One of the major critics of the international system that was broken by the two world wars of the "short 20th century" -- Karl Polanyi -- argued that what undermined the 19th century system of nation states was an unregulated, aggressive capitalism. Instead of ensuring peace -- as the German philosopher Immanuel Kant had suggested in his 1798 essay, where peace allowed trade to happen and brought increased prosperity to all and thus the "perpetual peace" of his title -- it led to catastrophic war.

It seems to me that "soft power" is frequently another version of the Kantian proposal -- let's be nice to each other so that we can continue to compete economically. But as we know the injustices, the power asymmetries, the ecological and human catastrophes of unbridled economic growth have brought peace to some but endless poverty, chaos and war to many others. What is special to our era is that culture is one of the stakes in this increased economic competition, and itself contributes to these global injustices and asymmetries.

Talk these days of the creative economy as soft power and a harbinger of world peace, ignores the huge struggles taking place between Google, Facebook, Baidu, We Chat, Tencent and so on, pitching the U.S. and China directly against each other in a cold digital war of online platforms, search engines and aggregation algorithms. This is before we talk about IP, film distribution, TV rights, international standards and protocols and the other panoply of global cultural trade.

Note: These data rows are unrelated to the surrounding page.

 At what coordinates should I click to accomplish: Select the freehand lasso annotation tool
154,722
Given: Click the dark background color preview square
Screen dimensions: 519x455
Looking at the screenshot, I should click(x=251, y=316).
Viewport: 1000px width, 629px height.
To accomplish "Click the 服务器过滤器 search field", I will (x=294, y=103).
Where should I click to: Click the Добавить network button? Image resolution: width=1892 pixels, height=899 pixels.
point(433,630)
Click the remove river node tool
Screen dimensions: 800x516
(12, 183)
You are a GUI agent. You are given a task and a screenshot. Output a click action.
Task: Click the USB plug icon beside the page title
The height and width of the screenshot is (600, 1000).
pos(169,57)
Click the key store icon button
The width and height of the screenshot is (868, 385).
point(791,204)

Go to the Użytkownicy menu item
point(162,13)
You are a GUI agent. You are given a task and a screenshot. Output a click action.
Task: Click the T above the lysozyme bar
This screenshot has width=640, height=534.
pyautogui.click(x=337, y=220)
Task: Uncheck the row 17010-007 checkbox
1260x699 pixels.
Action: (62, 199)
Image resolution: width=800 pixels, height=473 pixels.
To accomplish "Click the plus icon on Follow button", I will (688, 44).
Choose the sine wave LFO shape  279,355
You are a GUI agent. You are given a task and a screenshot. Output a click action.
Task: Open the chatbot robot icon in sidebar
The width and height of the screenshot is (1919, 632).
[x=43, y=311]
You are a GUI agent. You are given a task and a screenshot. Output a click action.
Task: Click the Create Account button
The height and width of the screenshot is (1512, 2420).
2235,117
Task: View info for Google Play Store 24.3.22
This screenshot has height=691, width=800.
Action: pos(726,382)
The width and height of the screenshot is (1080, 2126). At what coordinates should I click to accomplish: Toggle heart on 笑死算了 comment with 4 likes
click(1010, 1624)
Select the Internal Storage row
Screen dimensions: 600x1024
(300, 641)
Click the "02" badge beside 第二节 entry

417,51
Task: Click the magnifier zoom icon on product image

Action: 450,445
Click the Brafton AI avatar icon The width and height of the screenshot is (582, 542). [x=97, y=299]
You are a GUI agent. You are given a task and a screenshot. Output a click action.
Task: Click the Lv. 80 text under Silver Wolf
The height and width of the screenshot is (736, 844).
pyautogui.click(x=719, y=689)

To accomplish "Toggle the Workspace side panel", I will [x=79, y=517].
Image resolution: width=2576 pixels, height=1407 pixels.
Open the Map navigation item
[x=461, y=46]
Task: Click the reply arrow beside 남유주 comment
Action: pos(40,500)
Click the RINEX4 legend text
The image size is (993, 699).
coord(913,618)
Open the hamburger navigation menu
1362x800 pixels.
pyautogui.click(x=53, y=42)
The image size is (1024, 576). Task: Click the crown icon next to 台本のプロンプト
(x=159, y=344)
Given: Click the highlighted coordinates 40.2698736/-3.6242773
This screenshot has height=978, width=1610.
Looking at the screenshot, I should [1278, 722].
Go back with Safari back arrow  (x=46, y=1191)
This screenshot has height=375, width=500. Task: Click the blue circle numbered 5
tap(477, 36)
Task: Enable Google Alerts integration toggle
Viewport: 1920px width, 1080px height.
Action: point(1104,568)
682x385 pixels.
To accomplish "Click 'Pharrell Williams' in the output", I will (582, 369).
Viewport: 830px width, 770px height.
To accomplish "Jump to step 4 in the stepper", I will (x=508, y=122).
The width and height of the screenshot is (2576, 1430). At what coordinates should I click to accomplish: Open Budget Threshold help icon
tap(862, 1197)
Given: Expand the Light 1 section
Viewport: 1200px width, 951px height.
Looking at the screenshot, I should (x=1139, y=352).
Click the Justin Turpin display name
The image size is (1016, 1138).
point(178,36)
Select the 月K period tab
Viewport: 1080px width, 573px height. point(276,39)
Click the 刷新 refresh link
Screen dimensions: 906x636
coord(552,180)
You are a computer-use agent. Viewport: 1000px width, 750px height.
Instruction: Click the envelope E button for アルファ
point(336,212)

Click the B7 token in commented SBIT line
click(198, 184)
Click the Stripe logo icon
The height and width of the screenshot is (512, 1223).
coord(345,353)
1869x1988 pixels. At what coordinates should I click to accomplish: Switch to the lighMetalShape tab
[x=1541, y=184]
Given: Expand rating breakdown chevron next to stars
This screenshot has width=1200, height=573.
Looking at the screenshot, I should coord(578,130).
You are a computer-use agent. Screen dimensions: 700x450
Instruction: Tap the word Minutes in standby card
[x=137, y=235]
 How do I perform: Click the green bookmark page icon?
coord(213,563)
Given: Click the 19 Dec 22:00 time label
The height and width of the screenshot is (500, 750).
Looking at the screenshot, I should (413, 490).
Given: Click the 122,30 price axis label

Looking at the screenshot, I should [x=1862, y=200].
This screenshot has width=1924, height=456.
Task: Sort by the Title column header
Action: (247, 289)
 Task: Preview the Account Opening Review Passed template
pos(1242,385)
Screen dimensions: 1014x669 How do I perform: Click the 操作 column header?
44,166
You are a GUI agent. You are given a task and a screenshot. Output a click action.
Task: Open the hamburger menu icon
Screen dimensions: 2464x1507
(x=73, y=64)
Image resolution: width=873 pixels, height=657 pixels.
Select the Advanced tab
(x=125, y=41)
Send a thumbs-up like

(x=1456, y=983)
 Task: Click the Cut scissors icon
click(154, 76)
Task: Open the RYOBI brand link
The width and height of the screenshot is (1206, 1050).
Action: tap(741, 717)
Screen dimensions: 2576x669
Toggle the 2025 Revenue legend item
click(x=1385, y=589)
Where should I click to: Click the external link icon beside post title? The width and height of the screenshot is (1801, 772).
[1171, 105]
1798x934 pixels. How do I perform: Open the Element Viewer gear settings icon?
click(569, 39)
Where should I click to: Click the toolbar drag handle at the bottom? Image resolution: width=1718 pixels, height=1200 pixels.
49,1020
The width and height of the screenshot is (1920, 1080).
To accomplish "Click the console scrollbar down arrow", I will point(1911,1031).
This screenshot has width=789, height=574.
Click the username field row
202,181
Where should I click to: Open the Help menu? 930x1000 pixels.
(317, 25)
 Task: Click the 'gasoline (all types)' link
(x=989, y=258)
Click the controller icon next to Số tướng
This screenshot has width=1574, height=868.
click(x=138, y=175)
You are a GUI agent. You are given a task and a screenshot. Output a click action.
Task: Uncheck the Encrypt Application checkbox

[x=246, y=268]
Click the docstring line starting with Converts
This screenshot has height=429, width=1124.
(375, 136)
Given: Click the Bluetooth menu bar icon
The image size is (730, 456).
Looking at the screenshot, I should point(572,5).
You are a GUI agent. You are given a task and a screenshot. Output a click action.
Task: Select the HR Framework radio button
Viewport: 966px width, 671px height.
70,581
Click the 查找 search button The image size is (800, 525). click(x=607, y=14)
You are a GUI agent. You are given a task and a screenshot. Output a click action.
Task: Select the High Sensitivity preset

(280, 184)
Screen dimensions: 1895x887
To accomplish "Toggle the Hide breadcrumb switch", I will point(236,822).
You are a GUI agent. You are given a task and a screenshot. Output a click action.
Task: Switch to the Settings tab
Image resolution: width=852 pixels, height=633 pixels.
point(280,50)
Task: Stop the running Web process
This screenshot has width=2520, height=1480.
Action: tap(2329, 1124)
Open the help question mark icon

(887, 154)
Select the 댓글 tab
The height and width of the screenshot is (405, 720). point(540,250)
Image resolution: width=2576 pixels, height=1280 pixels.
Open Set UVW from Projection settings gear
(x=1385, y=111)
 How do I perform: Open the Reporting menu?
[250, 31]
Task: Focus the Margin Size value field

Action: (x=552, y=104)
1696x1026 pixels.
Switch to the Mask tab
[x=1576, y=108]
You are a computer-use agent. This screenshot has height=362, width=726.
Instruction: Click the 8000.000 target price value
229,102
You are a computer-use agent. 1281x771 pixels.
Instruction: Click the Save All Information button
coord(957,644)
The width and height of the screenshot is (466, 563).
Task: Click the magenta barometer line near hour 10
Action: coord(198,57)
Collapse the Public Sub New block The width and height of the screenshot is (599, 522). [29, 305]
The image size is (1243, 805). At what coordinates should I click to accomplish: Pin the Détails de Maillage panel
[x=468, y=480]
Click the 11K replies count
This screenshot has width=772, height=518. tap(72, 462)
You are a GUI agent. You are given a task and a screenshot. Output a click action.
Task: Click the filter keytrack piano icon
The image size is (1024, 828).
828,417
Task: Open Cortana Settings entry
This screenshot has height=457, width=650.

I would say soft power, cultural diversity, harmonious world order -- these things are not just built between nations but within nations. They are about extending cultural citizenship to all, and providing the means for this citizenship to have real meaning not just in terms of consumption but also production. This is how to develop cultural soft power. Let your citizens do it for you within a framework you have set and which is responsive to them.

And between nations we might add the word solidarity to that of cultural exchange: not stripping nations of their asserts and leaving a cultural hole behind.

Walter Benjamin once wrote that every document of art is at one and the same time a document of barbarism. He was talking both about the social inequality and suffering of capitalism and the rise of fascism. But his words could apply today. To use culture as a means of soft power without acknowledging the claims to individual and community autonomy and their capacity to creative divergent and diverse expressions for and between themselves is liable to quickly degenerate into soft barbarism.